Who Will Win Euro 2024? The Opta Predictions | Opta Analyst

Who will win Euro 2024? The definitive answer won’t come until 14 July, so for now it’s time to look to the Opta Supercomputer pre-tournament predictions.


With the UEFA Champions League final now behind us, fans do not have to wait long for their next football fix as attention swiftly turns to what should be a thrilling international summer, headlined by Euro 2024.

This year’s tournament, the 17th in competition history, will take place from 14 June in Germany, with 24 teams doing battle as Italy look to defend their title.

Germany are sole hosts, just the third time in seven editions that the Euros have been exclusively held in one country. All the usual continental heavyweight nations will be hoping to emerge triumphant by the time the final is held in Berlin on 14 July.

Other countries may have lesser ambitions, but there is only one debuting team – Georgia – and the 24-team format means every side involved, including the debutants, go into the event with a fighting chance of at least reaching the last 16.

But who is going to come out on top this summer? The Opta Supercomputer garnered plenty of attention during the domestic league season and, once again, has not been shy in putting its (robotic) neck on the line.

The supercomputer has simulated Euro 2024 10,000 times and confirmed its pre-tournament percentages. So, without further ado, let’s run through its Euro 2024 predictions.

Euro 2024 Predictions

  • England (19.9%) named favourites to win Euro 2024 by the Opta Supercomputer.
  • Gareth Southgate’s team have never won the Euros and suffered a heartbreaking loss to Italy in the final last time, but our model gives them the highest likelihood of going one better this year.
  • The most likely team to stop England are France (19.1%), who defeated the Three Lions in Qatar and have reached the last two World Cup finals.
  • Hosts Germany (12.4%), Spain (9.6%) and Portugal (9.2%) are also seen as strong contenders to go all the way at the Euros.
  • It might prove tougher for the Netherlands (5.1%), defending champions Italy (5.0%) and Belgium (4.7%) to mount a challenge, but the supercomputer has not entirely discounted the chances of those three sides.

Euro 2024 Favourites

England

England have often arrived at major tournaments over the last two decades as worthy contenders, but going in as favourites will be a new feeling for a squad that is packed with attacking talent.

Headlined by Bayern Munich striker Harry Kane, Real Madrid talisman Jude Bellingham – fresh from achieving Champions League glory – and Manchester City star Phil Foden, no defences at the Euros will be looking forward to facing England.

■ **RAW DATA**
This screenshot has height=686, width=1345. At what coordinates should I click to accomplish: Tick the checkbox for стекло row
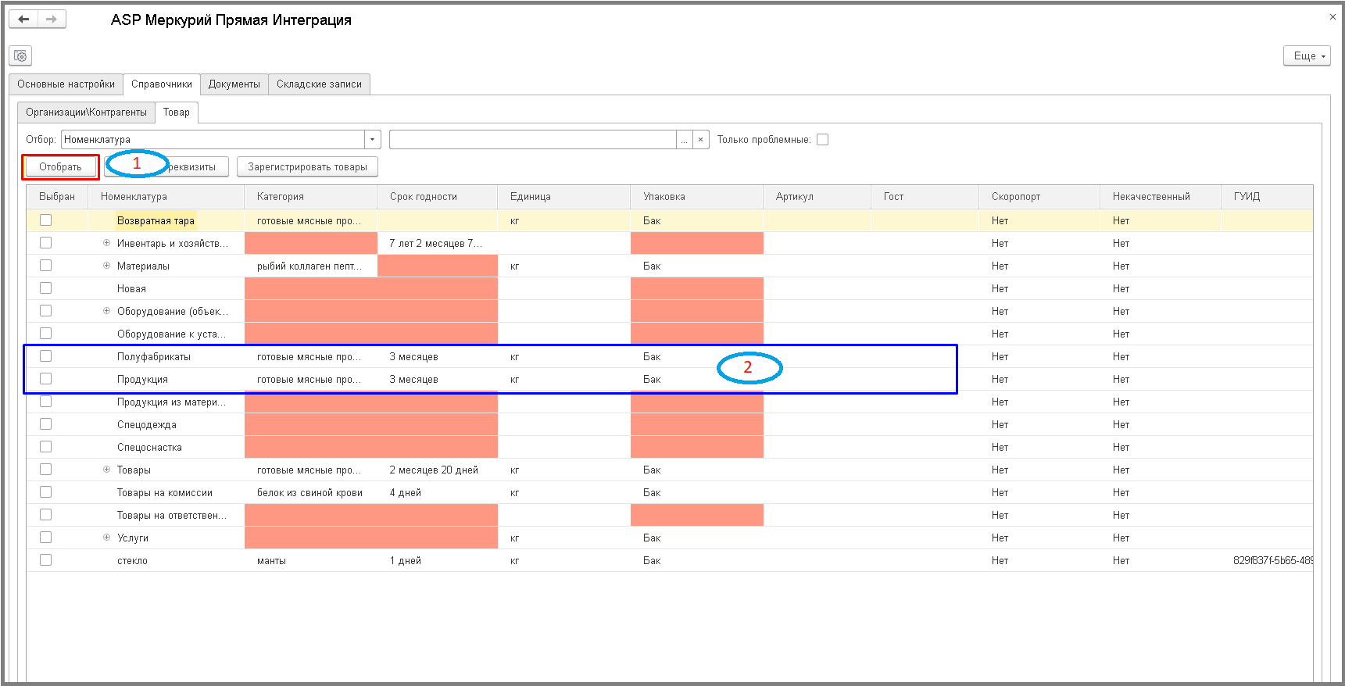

■ **WORK TO BE COMPLETED**
From the Euro 2024 predictions article, reproduce the passage word for word, beginning at the words "The supercomputer has simulated" and ending after the words "at the Euros.".

■ **RESULT OF THE TASK**
The supercomputer has simulated Euro 2024 10,000 times and confirmed its pre-tournament percentages. So, without further ado, let’s run through its Euro 2024 predictions.

Euro 2024 Predictions

  • England (19.9%) named favourites to win Euro 2024 by the Opta Supercomputer.
  • Gareth Southgate’s team have never won the Euros and suffered a heartbreaking loss to Italy in the final last time, but our model gives them the highest likelihood of going one better this year.
  • The most likely team to stop England are France (19.1%), who defeated the Three Lions in Qatar and have reached the last two World Cup finals.
  • Hosts Germany (12.4%), Spain (9.6%) and Portugal (9.2%) are also seen as strong contenders to go all the way at the Euros.